A long journey home: Stefano’s big victory
Appearances can be deceiving. The first year of a child’s life is without a doubt a period of great vulnerability. However, as you will read in the following story, newborns can also show incredible resilience, sometimes even against all odds.
Born on December 1, 2009, Stefano Ruvo was transferred to The Children’s at three days of age when doctors saw that he couldn’t breathe on his own. After undergoing extensive tests, Stefano was diagnosed with Congenital Central Hypoventilation Syndrome (CCHS), a rare condition of the central nervous system.
Doctors explained to parents Rosa and Vito Ruvo that, since Stefano’s brain was not stimulating his lungs, a respirator would be needed to keep him alive. He would therefore require a tracheotomy. To make matters worse, further tests showed that Stefano also suffered from Hirschsprung’s disease, a condition often associated with CCHS, which prevented Stefano’s large intestine from functioning.
On December 28, Dr. Sherif Emil performed a surgery to remove baby Stefano’s large intestine and part of his small intestine. As a result, Stefano now had an ileostomy - the end of his small intestine was connected to an opening on the surface of his skin. Two weeks later, the tracheotomy was performed.
One can only imagine how Rosa and Vito, who were also looking after their young twin daughters, managed to cope throughout such an emotional roller coaster ride. “As a mother, it is painful just to think of leaving an infant in the hands of strangers,” says Rosa, “but we had absolute confidence in the medical and nursing staff. Stefano was given so much attention I knew I could leave him when I needed to care for my girls.”

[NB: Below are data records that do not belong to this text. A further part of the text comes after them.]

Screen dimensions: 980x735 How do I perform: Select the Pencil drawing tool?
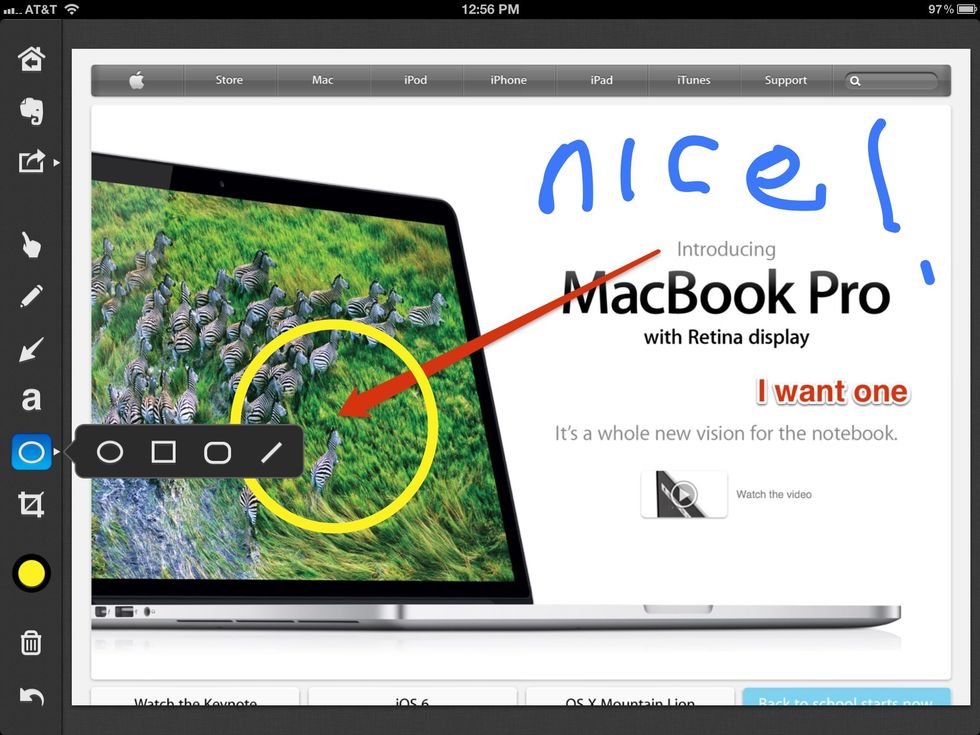click(x=31, y=297)
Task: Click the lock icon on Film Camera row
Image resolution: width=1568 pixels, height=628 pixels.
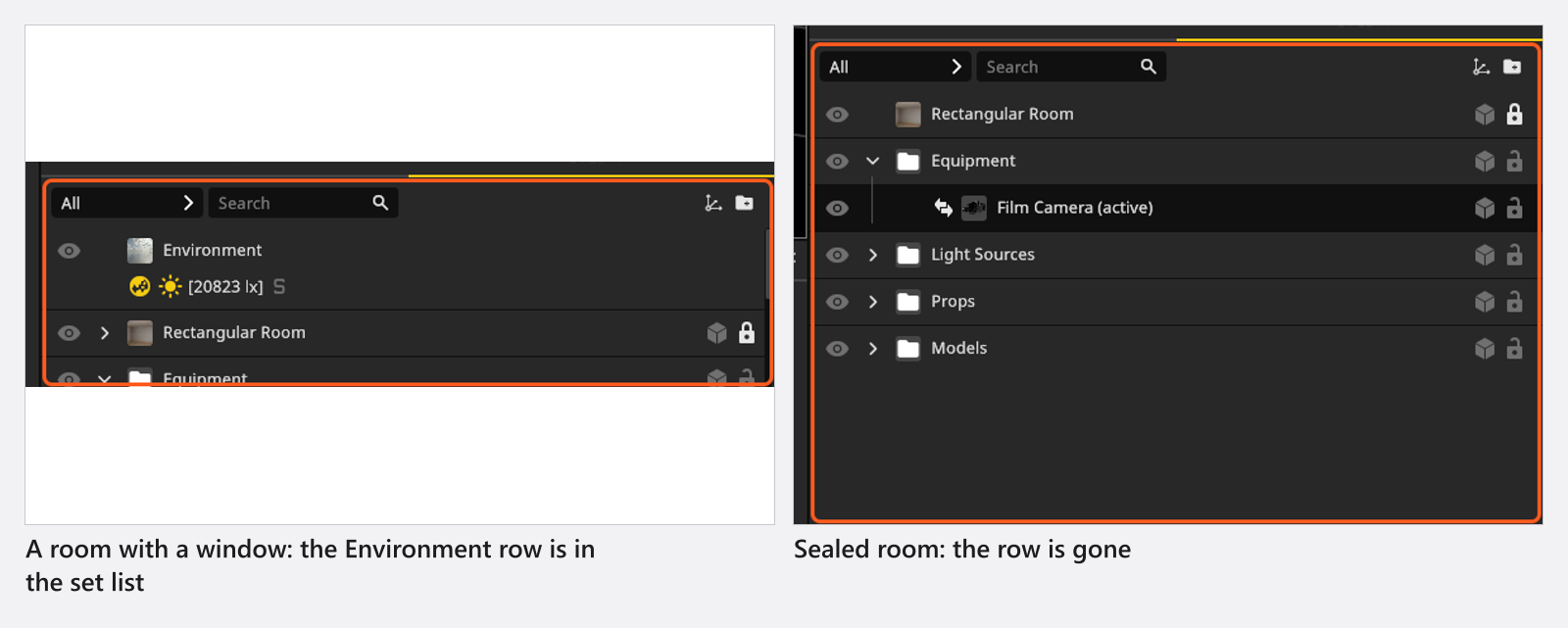Action: click(x=1514, y=208)
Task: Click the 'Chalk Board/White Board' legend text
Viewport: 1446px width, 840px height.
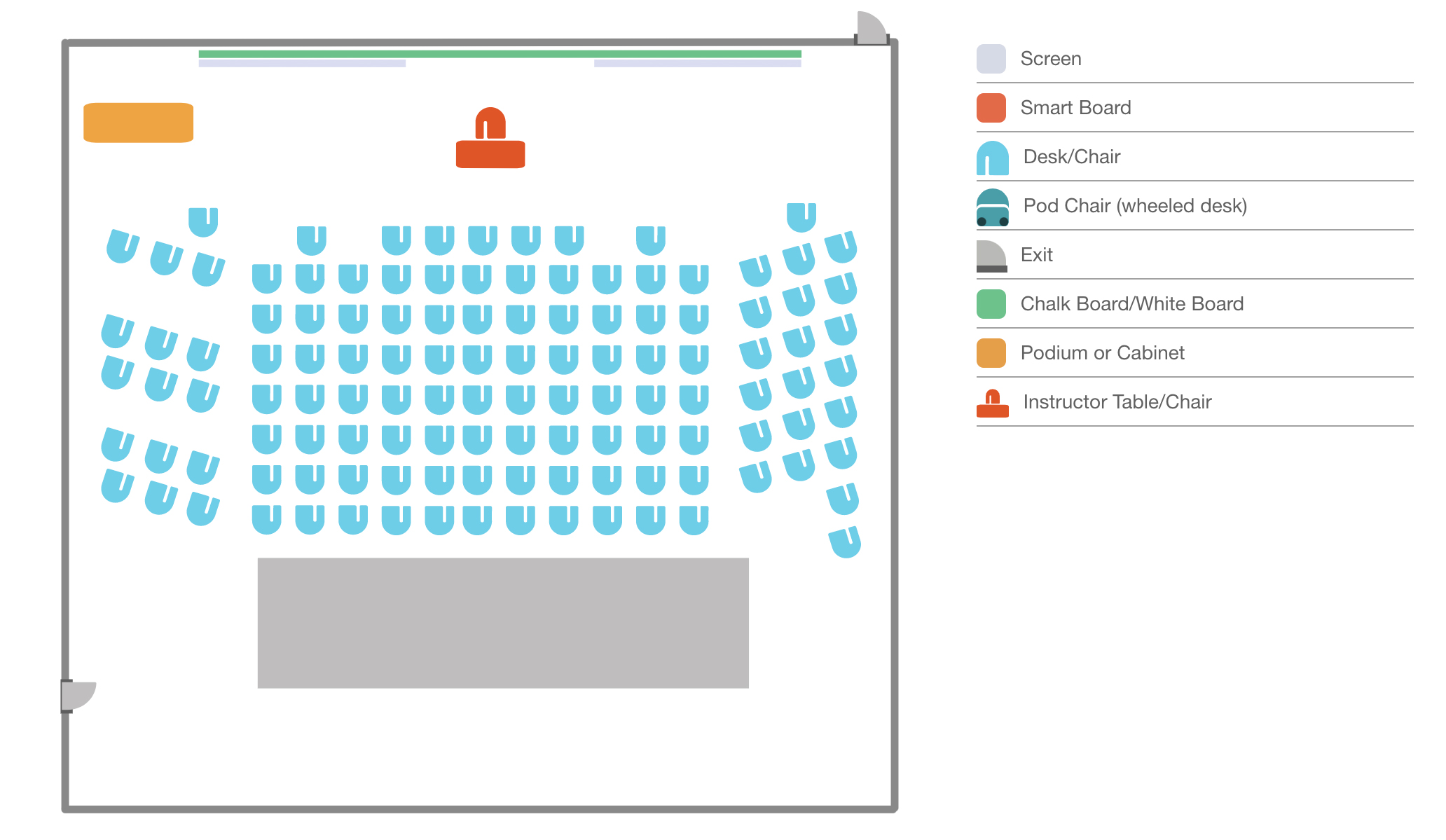Action: [x=1131, y=304]
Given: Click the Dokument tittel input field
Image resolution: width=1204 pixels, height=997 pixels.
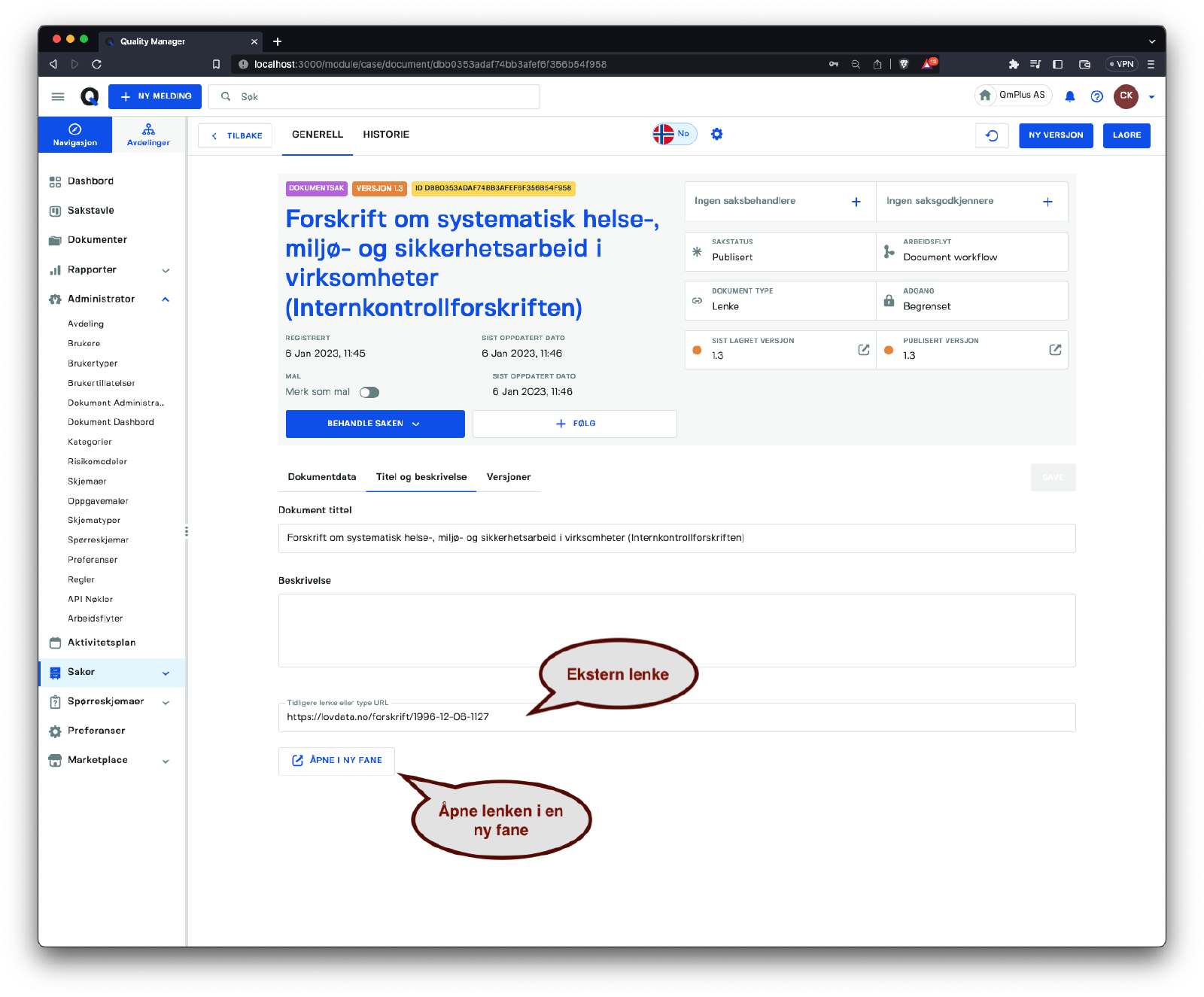Looking at the screenshot, I should 676,538.
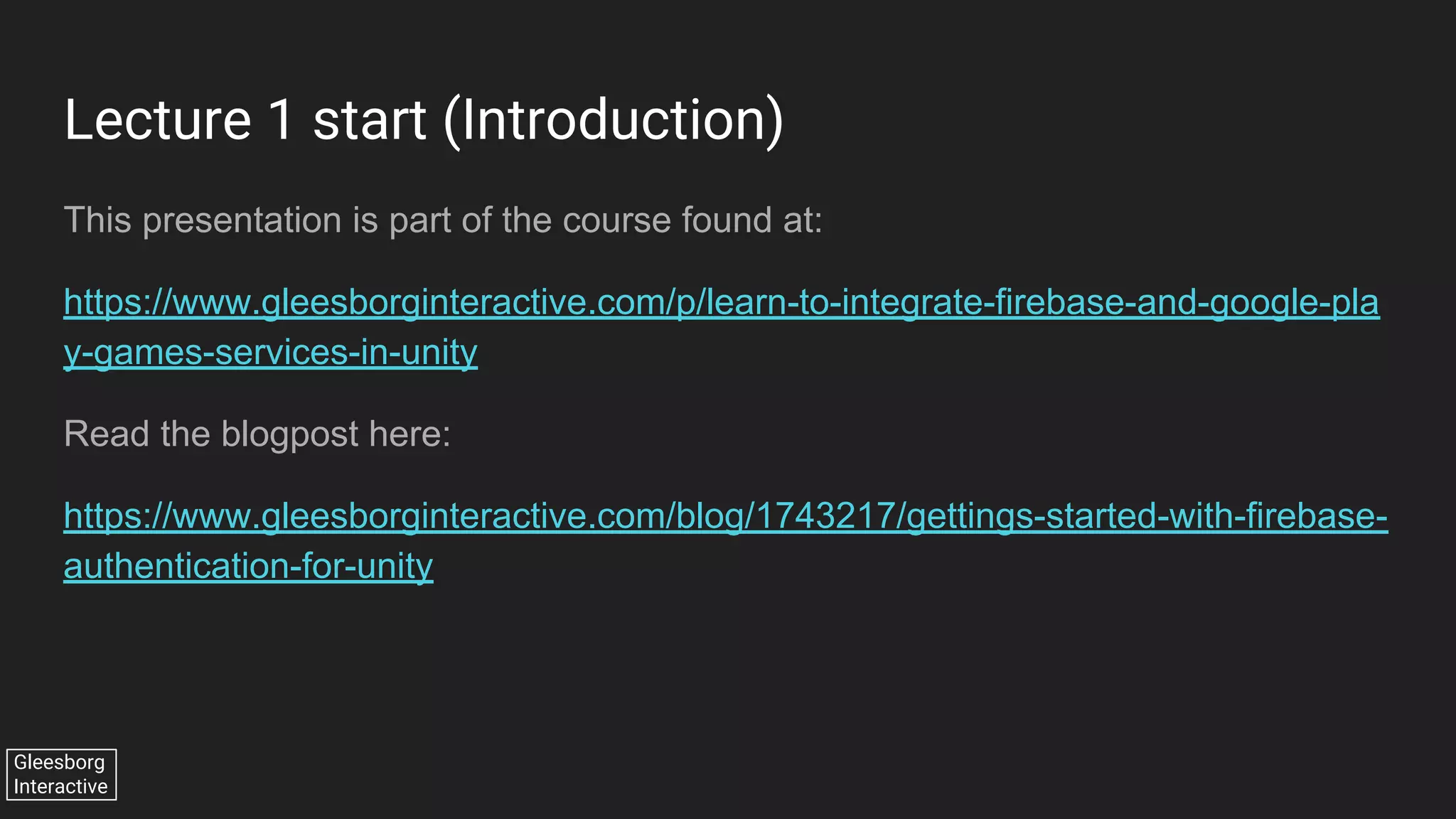Click the Gleesborg Interactive logo box
Viewport: 1456px width, 819px height.
tap(61, 774)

With the two major operations complete, Stefano then began the long uphill battle of rehabilitation. “For months he remained in the Intensive Care Unit with little progress. Then one day we saw him smile for the first time,” recalls Vito. “It was so encouraging and we knew it was a sign that Stefano was not giving up.” Over the next several months, occupational therapists helped him reach milestones. Stefano responded well and began making progress by leaps and bounds, giving his parents hope that they could eventually bring him home.
In December of 2010, after spending the first year of his life in acute care, Stefano was granted a day pass out of the Hospital. More passes followed and slowly but surely Stefano made the transition to living at home. A remarkable feat as one of Stefano’s physicians, Dr. Hema Patel, explains: “Stefano’s unique needs required the equivalent of an intensive care unit in his home. Teamwork was the key to making this possible - teamwork not only among all the specialists caring for Stefano at The Children’s but most importantly with the boy’s parents, who learned to provide technologically advanced care to their child.”
“The staff at The Children’s really gave us the skills and confidence to care for Stefano,” explains Rosa. “It is such a joy to see him thriving, and experiencing life at home, with his family.”